* Instructions to follow
What lines below hold the string "agent"? Copy them all.

* Data shown
╔══

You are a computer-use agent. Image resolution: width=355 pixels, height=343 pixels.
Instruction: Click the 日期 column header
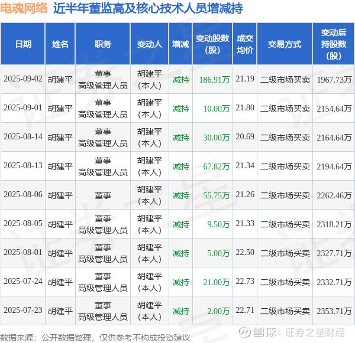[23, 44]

╚══
╔══

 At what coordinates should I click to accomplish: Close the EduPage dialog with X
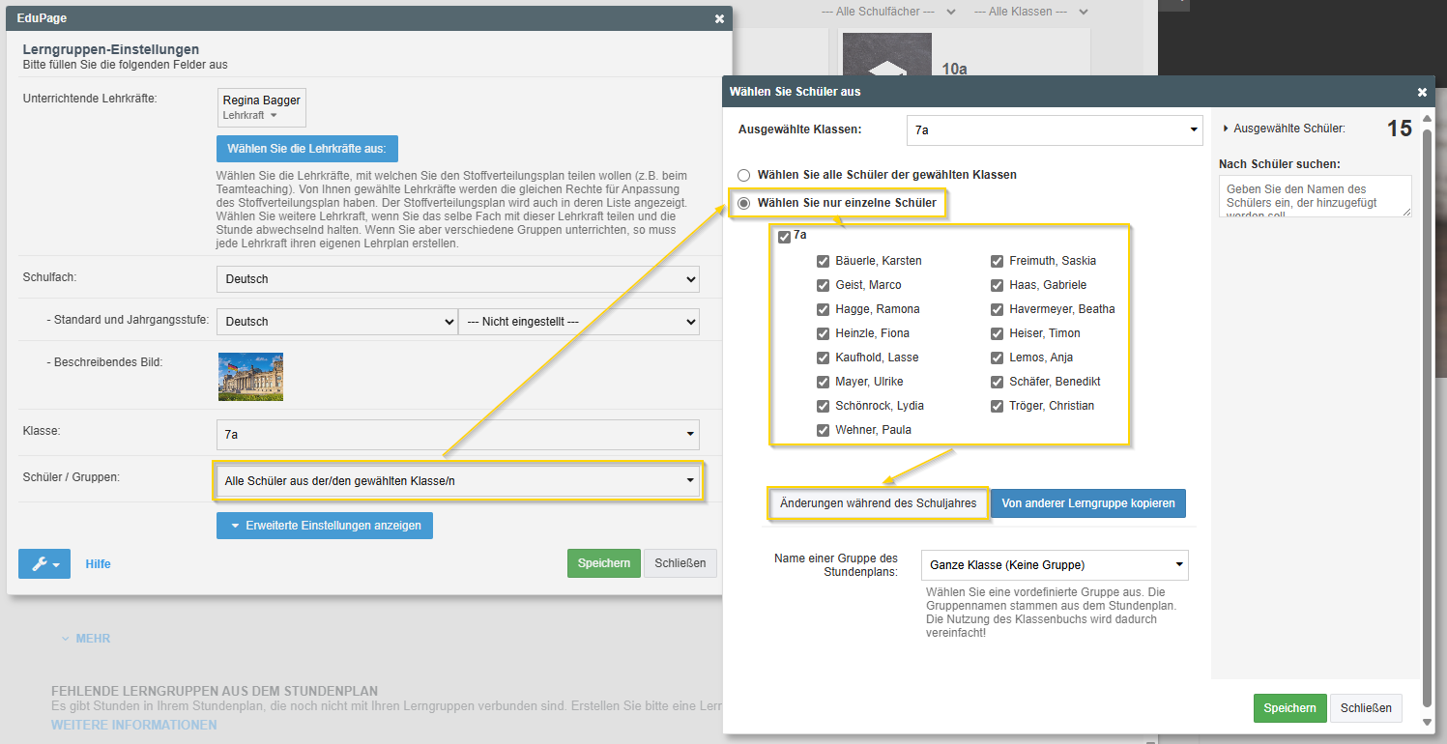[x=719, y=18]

╚══
╔══

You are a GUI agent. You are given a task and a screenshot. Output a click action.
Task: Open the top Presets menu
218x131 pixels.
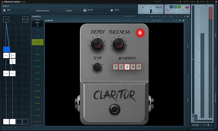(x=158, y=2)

╚══

* Result
You are a computer-use agent. Image resolution: width=355 pixels, height=343 pixels.
You are a GUI agent. You are given a task and a screenshot. Output a click action.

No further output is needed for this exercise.